▸ FRAGMENTO CITADO:

El tema es así: uno ve pájaros, los ve volar y hacer su vida, y no se pregunta jamás dónde duermen, cómo viven, qué es lo que comen, o cómo se ocupan de la educación de sus hijos. Es una vida que transcurre en paralelo a la nuestra y sin embargo, parece que jamás nos la cruzamos, excepto en el acto de eludir un pisotón a una paloma. O el acto de recibir, desde arriba, una lluvia de caca avícola.

Descubrí, con esto de alimentar pájaros, que las aves, como todo en la vida, tienen escalafones. Y hacen más bullyng que en escuela pituca. Si uno no tuviera la maravillosa idea de plantar cada mañana varios platos con semillas –se compra en las forrajerías mezcla de gallinas, y esto va como piña- jamás vería a los pájaros compitiendo por algo. Pero basta con ofrecerles algo que las atraiga por igual y ahí lo tiene: diferentes clases de aves, atropellándose o matoneándose para acceder a un turno sobre el plato sin que nadie jorobe.

▸ EJERCICIO: Resume en dos oraciones el fragmento citado.

▸ DATOS EXTRAÍDOS:
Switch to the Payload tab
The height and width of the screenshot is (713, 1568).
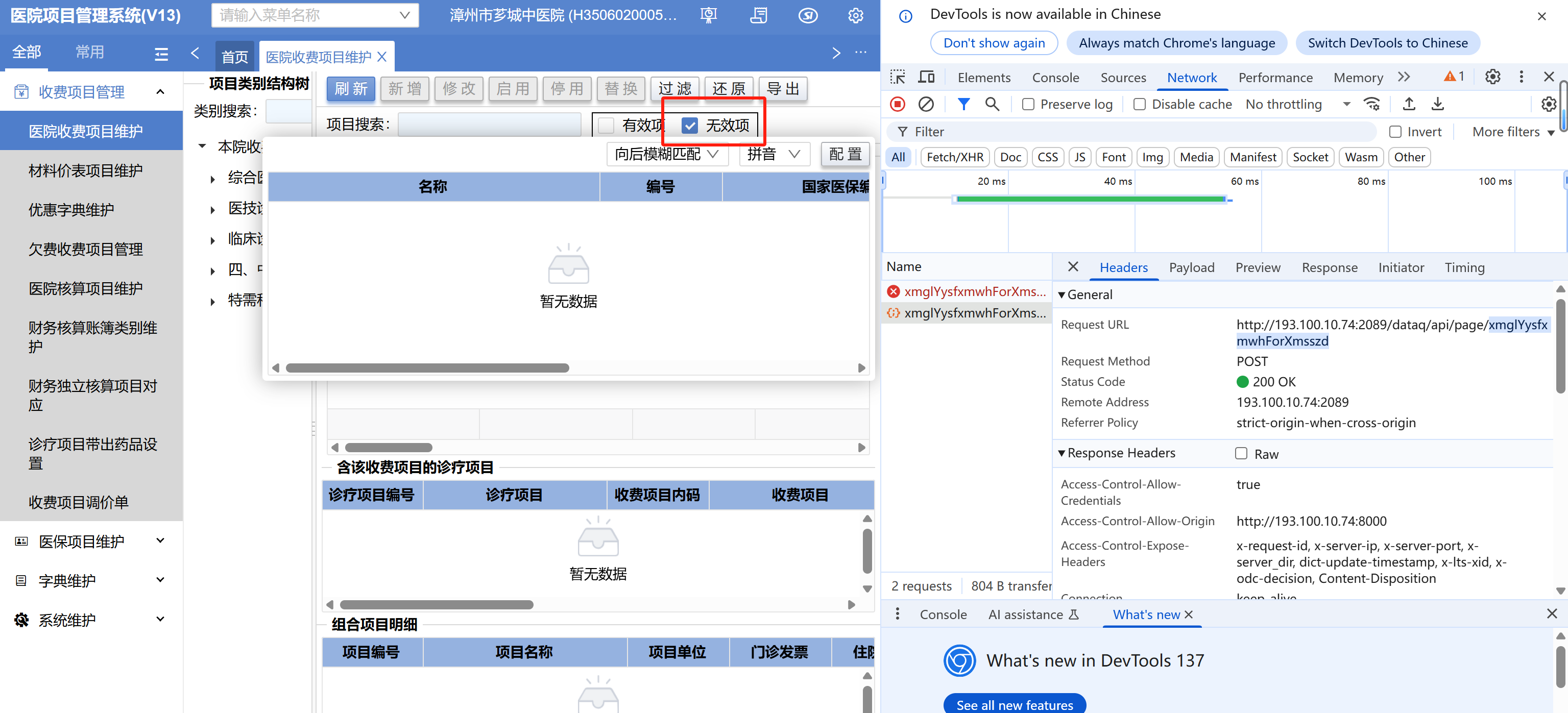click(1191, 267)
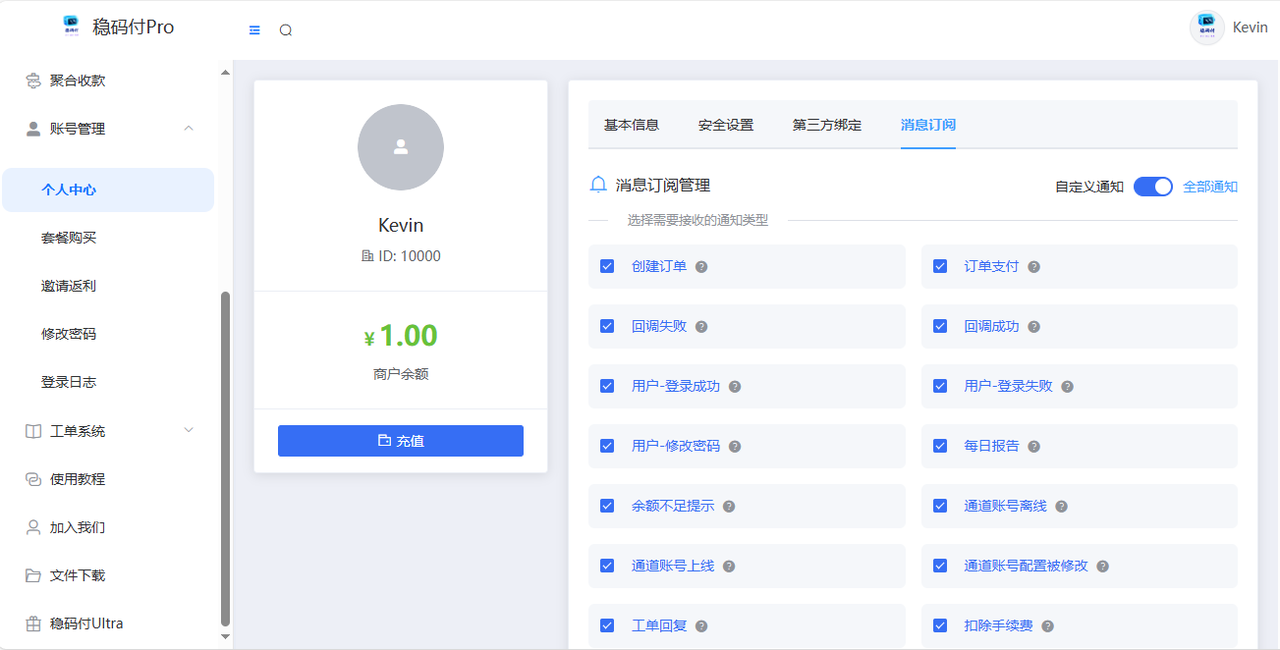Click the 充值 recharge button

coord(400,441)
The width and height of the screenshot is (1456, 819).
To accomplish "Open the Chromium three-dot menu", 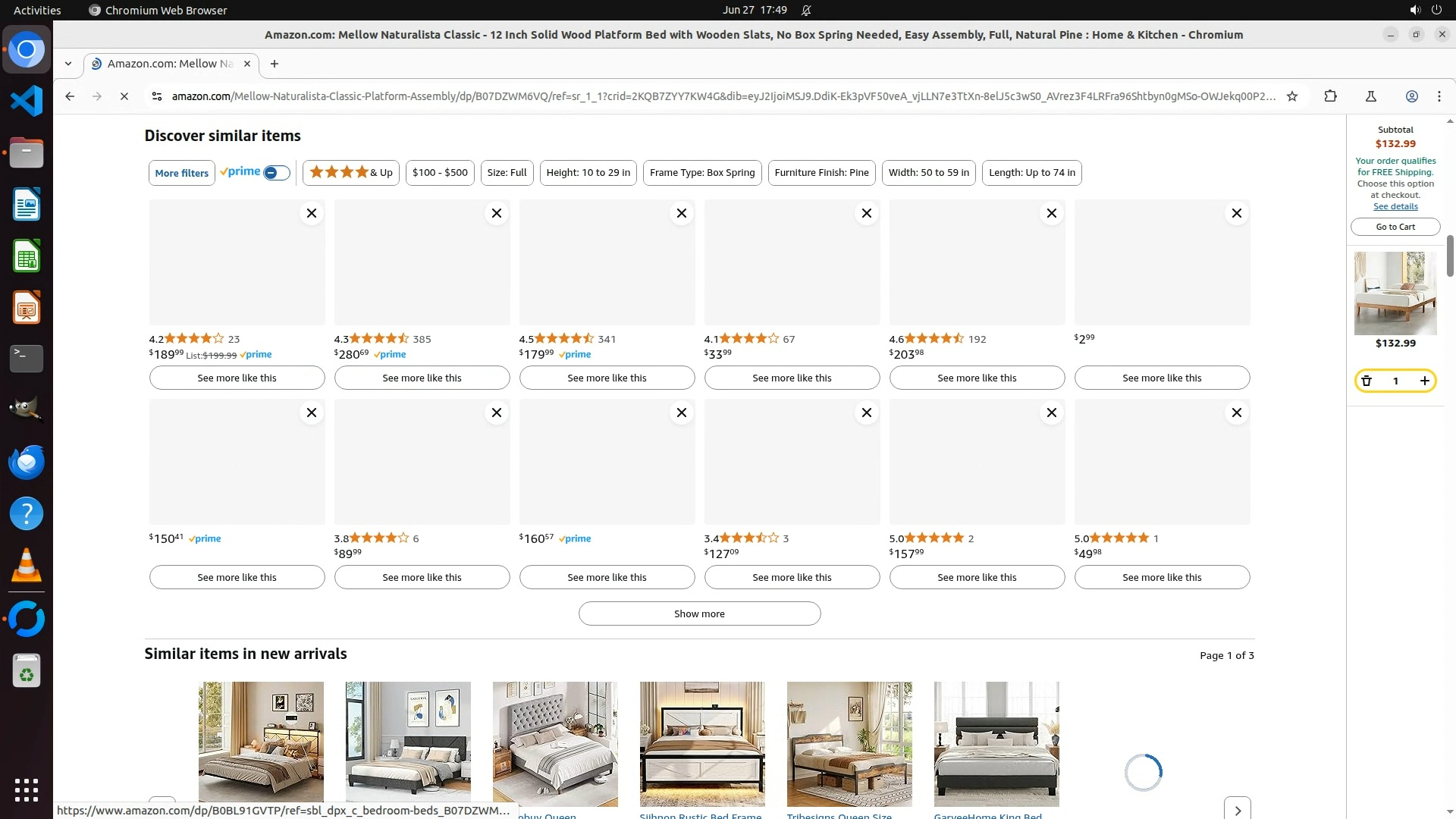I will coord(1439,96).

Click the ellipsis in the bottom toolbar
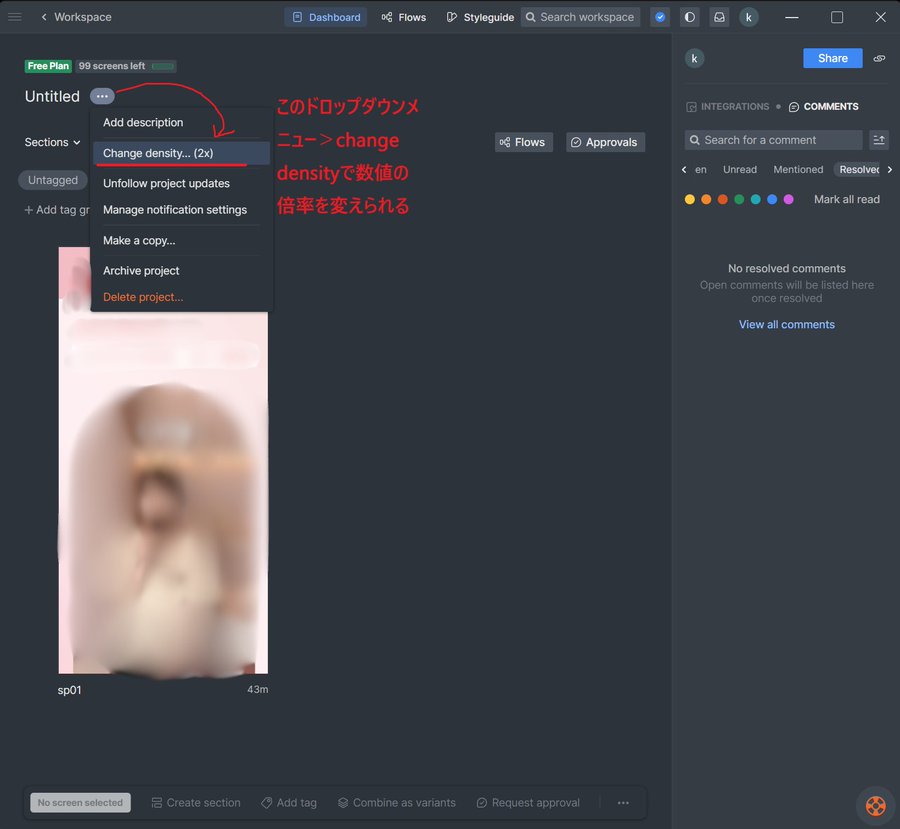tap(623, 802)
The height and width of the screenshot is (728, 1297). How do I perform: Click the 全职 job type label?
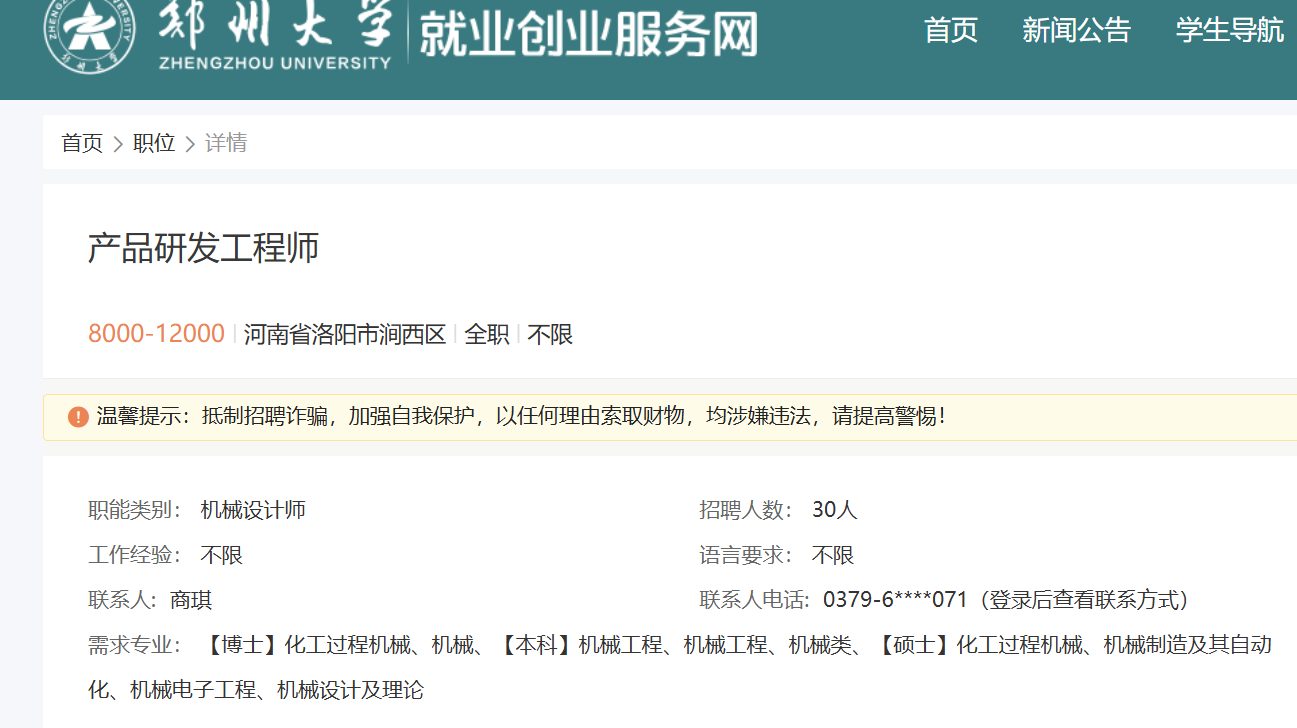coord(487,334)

▸ RESULTADO: La vida de los pájaros transcurre en paralelo a la nuestra sin que nos preguntemos dónde duermen, qué comen o cómo educan a sus hijos, y casi nunca nos la cruzamos. Ofrecerles cada mañana platos con semillas revela que las aves tienen escalafones y que distintas clases compiten, atropellándose o matoneándose, por un turno sobre el plato.